La administración Trump, fiel a su estilo de negociación de máxima presión, no confirmó su intención de extender el tratado por 16 años adicionales a pesar de que México y Canadá ya habían manifestado por escrito su disposición de hacerlo. Como estaba programado, las tres partes se reunieron de forma virtual para revisar el funcionamiento del acuerdo, y Washington publicó un comunicado en el que confirmó que no aceptará renovarlo en su forma actual. El anuncio pudo haber tomado por sorpresa a algunos, pero dice más la forma que el fondo, pues resulta evidente que no estamos ante un cambio estructural en la relación comercial, sino ante una continuidad de negociaciones, en una estrategia adicional de lo que hemos conocido como el manual de Trump.
Vale la pena destacar que el T-MEC permanece vigente mientras se resuelven las diferencias o hasta su eventual terminación en el 2036. Además, se fijó el 20 de julio para la tercera ronda de negociaciones bilaterales entre México y Estados Unidos. La realidad es que no hay una ruptura, el tratado seguirá vigente diez años más. Pero para lograr la extensión por otros 16 años, hay un proceso de renegociación recurrente que Washington ha elegido como plataforma para lograr mayores concesiones en reglas de origen, contenido regional y déficits comerciales. En este proceso se pagará una prima adicional por riesgo e incertidumbre que los empresarios habrán de considerar en la ecuación. La incertidumbre no destruye la integración existente, pero encarece la integración futura.
México se ha convertido en el principal socio comercial de Estados Unidos al ser origen de 17 por ciento del total de lo que compra ese país en el exterior, mientras que le compramos el 15 por ciento de lo que vende al mundo. En ese ascenso, el déficit comercial se ha ampliado, aunque es importante destacar que no desplaza la producción americana, la complementa.

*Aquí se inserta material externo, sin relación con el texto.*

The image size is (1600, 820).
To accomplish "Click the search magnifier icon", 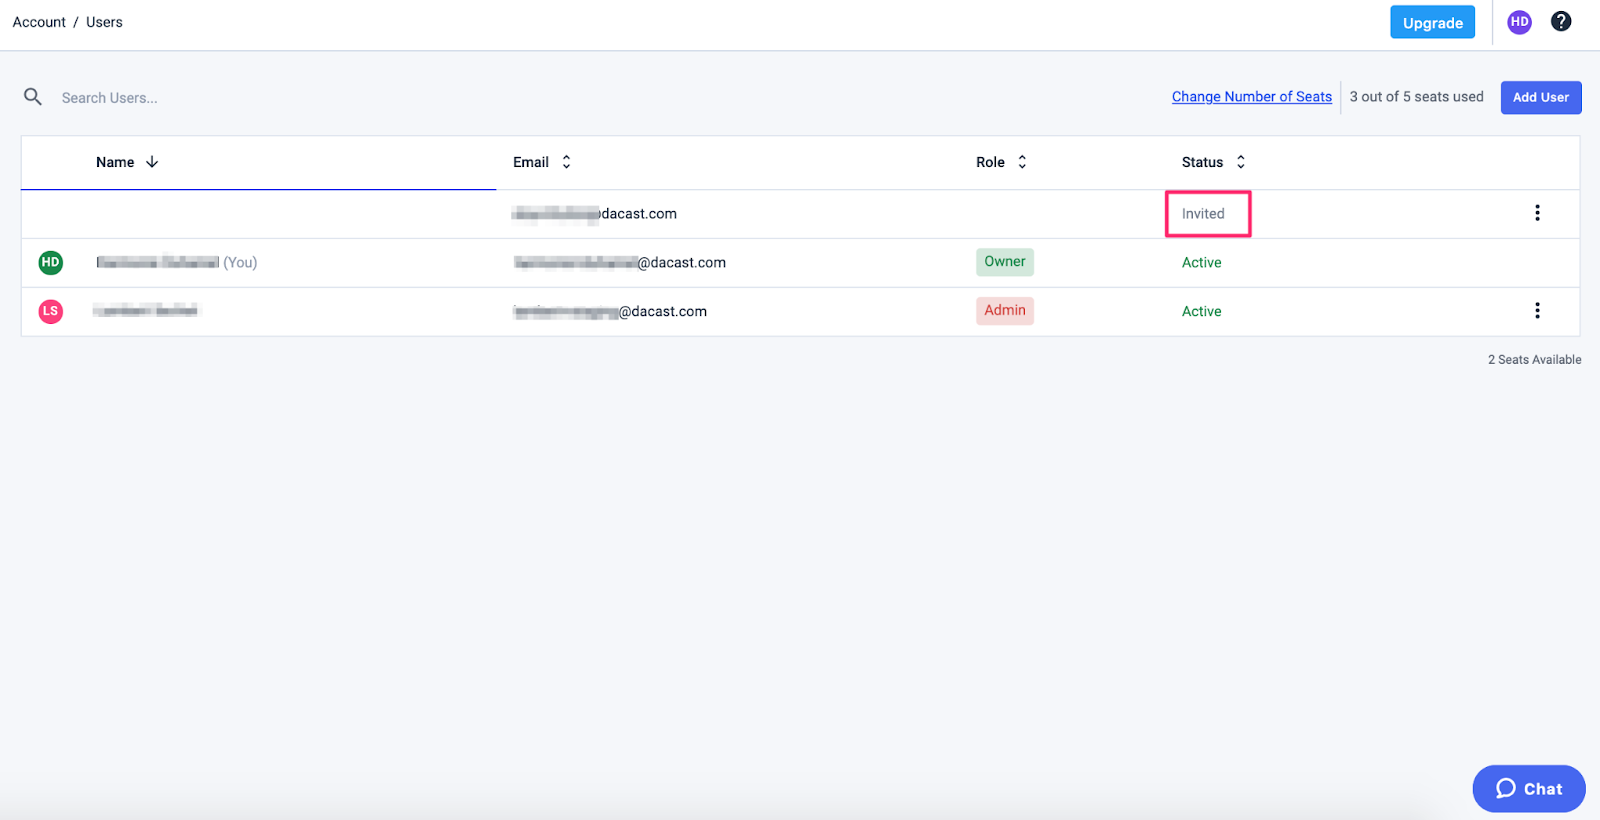I will pyautogui.click(x=33, y=97).
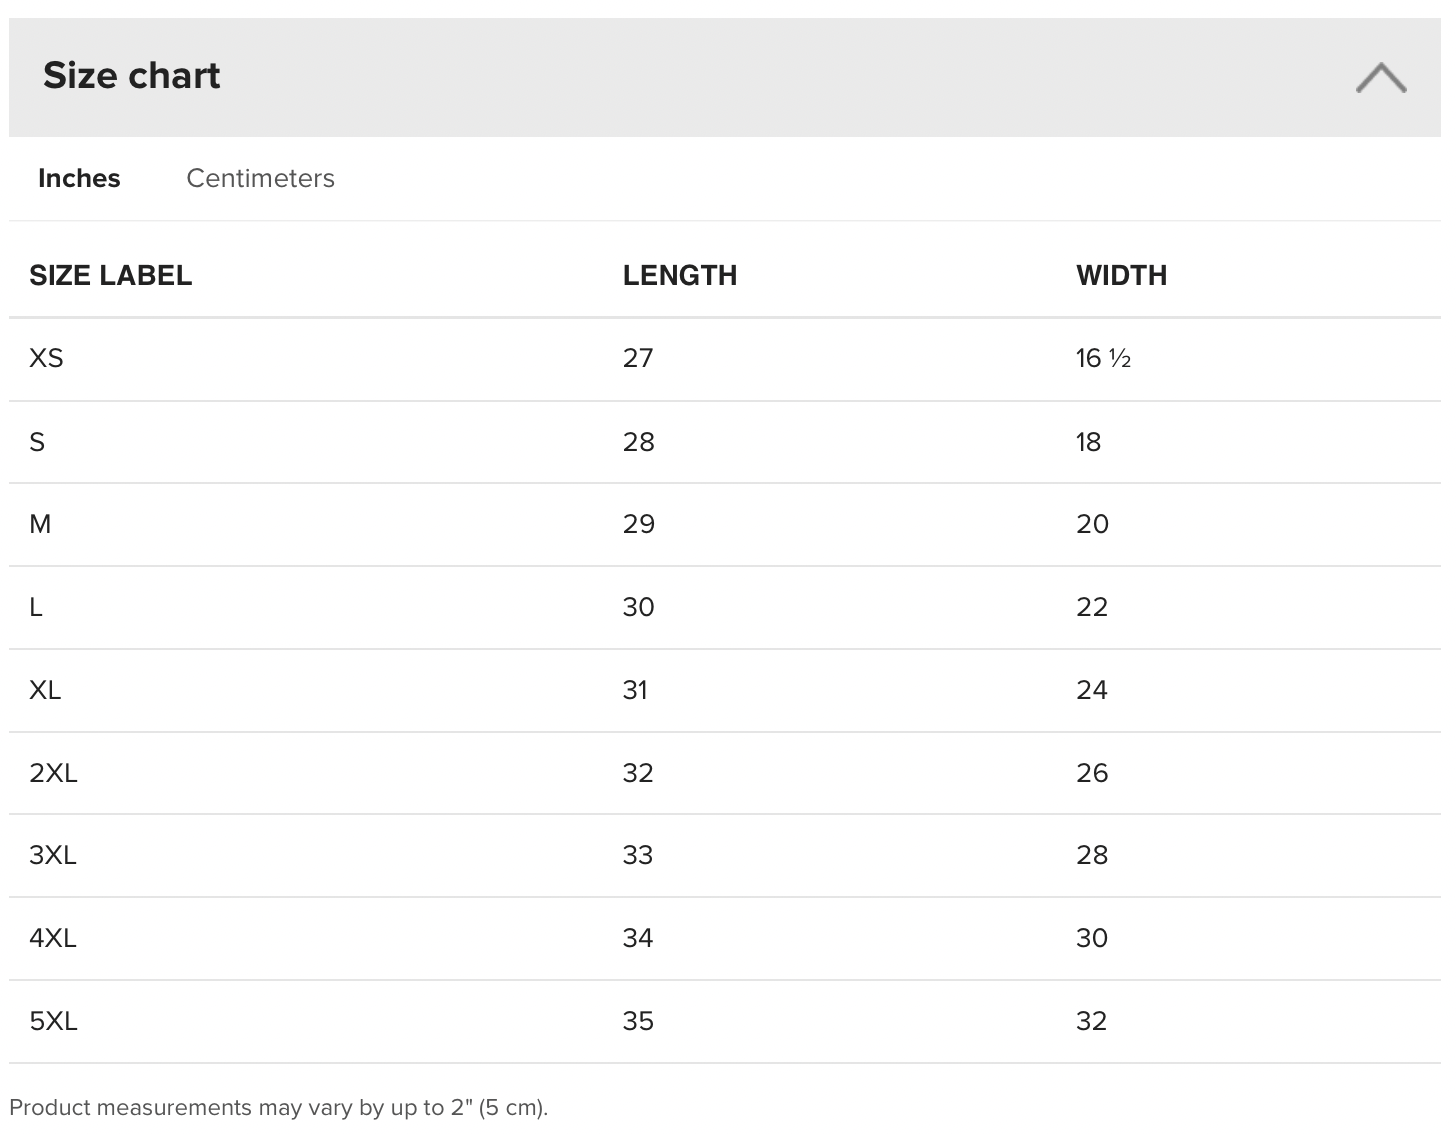The image size is (1456, 1134).
Task: Click the SIZE LABEL column header
Action: 110,275
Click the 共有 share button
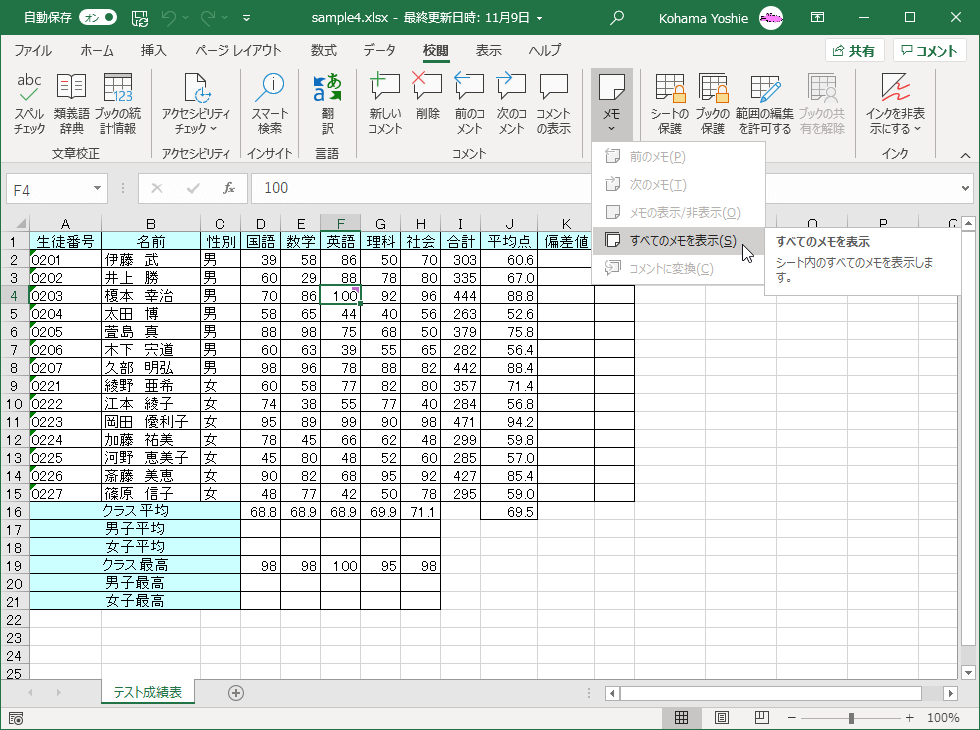This screenshot has width=980, height=730. point(856,50)
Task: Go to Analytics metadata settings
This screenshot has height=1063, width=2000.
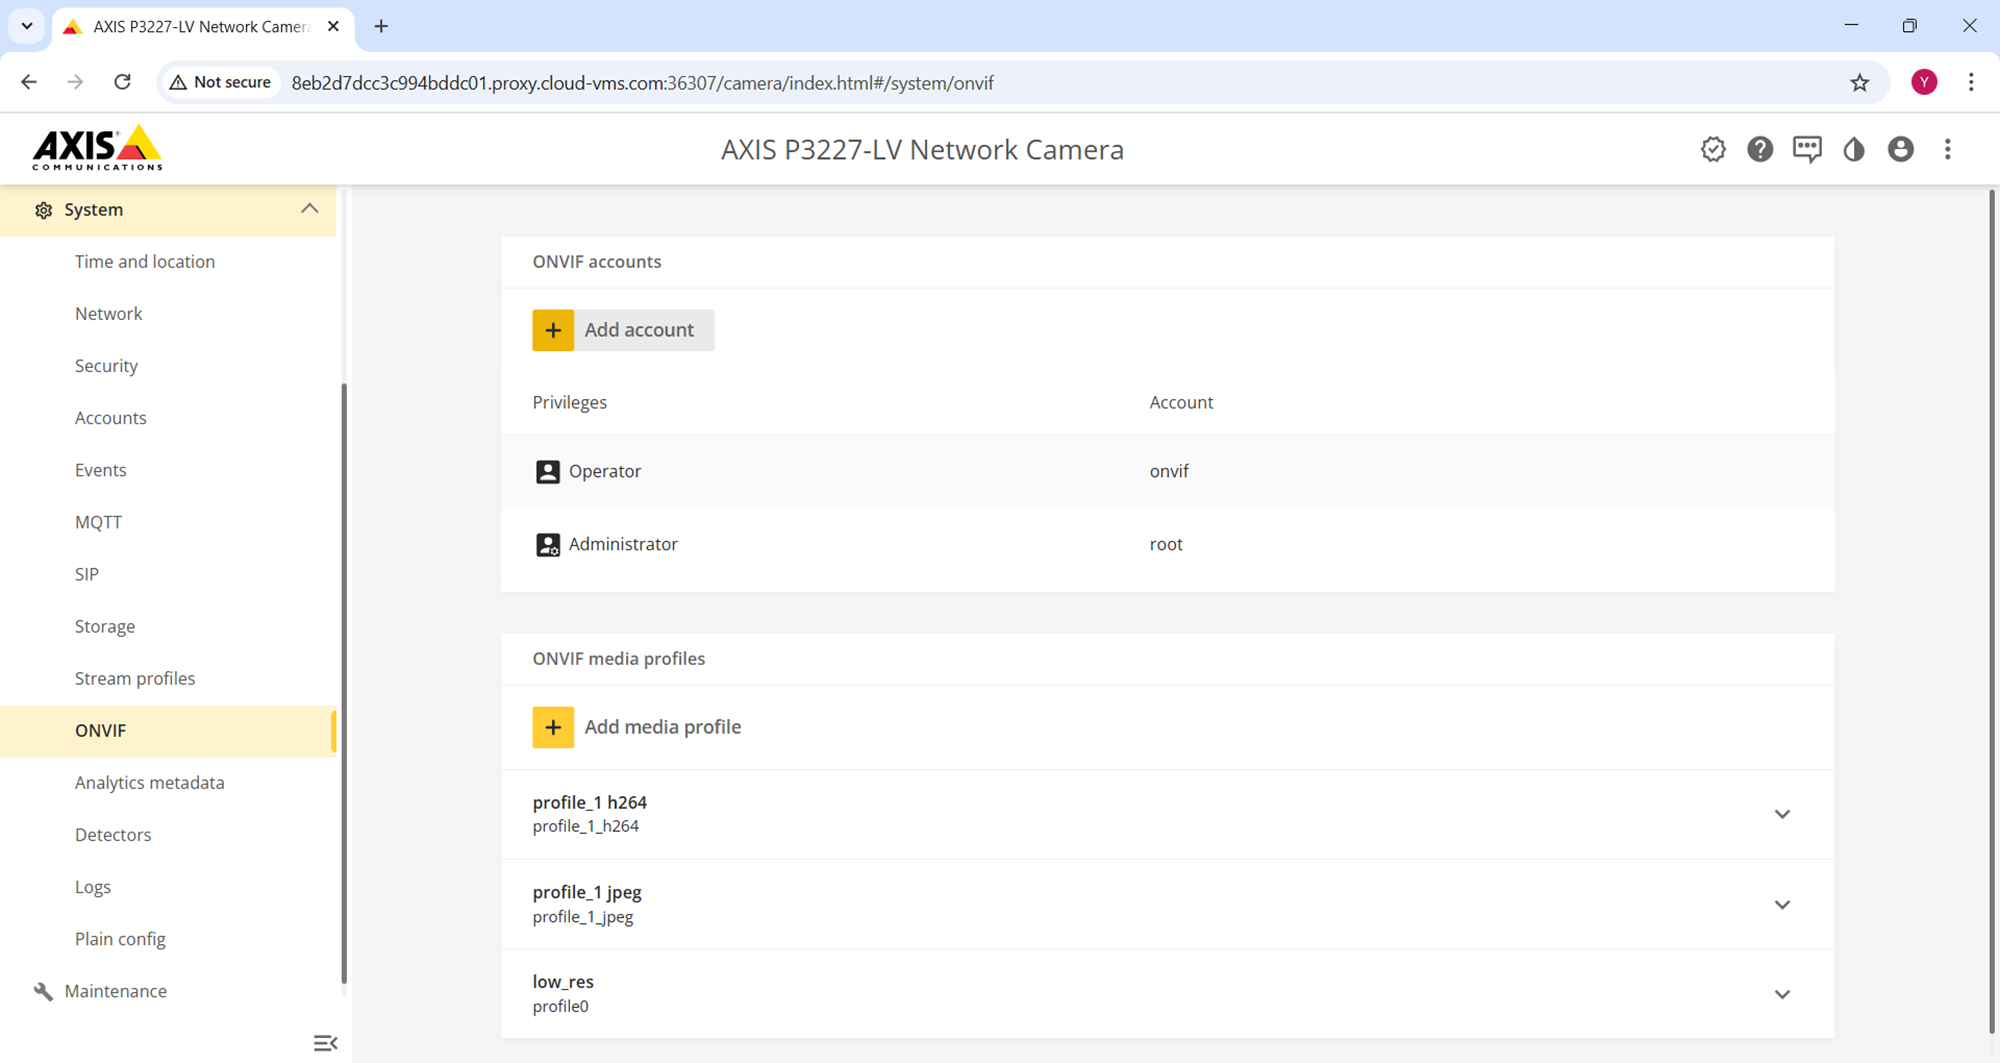Action: click(x=149, y=782)
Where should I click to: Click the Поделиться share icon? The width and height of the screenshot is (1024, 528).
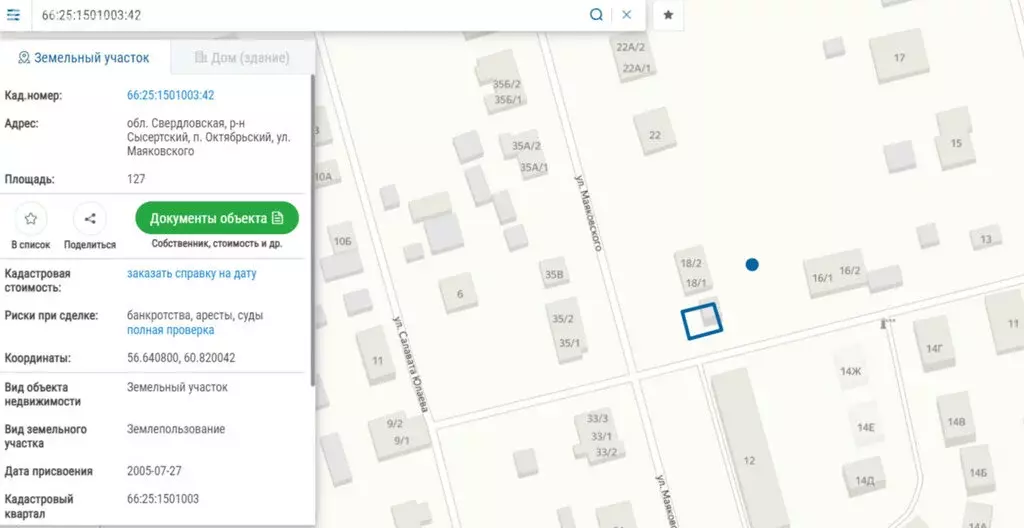tap(90, 218)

Para los grandes sectores que articulan la integración productiva de América del Norte, el comercio continuará fluyendo bajo el mismo marco normativo. El andamiaje del T-MEC sigue vigente y es el mecanismo más eficiente para el fortalecimiento del bloque comercial. El comercio bilateral seguirá operando con las reglas actuales con cerca de 85 por ciento de nuestras exportaciones hacia Estados Unidos con arancel cero. A pesar del cambio en la política comercial, mantenemos una posición relativa positiva contra el resto del mundo, siendo que el arancel efectivo es solamente del 3.6 por ciento. La lógica estructural apunta en la misma dirección que antes. Estados Unidos necesita a México como plataforma productiva para ser competitivo. La cercanía geográfica y la integración manufacturera acumulada durante décadas no desaparecen por decreto.
A pesar de lo anterior, debemos de considerar que al margen de la distinción política en Estados Unidos, un déficit comercial con México se traducirá en reglas de origen más estrictas, la exigencia de un mayor contenido regional, e inclusive la imposición de ciertas tarifas de manera quirúrgica en sectores clave.
Para México, la respuesta debe consistir en demostrar, ronda tras ronda, que cualquier deterioro de esta relación encarece insumos críticos para la propia industria estadounidense. Esa es la única posición negociadora que convierte la incertidumbre en palanca.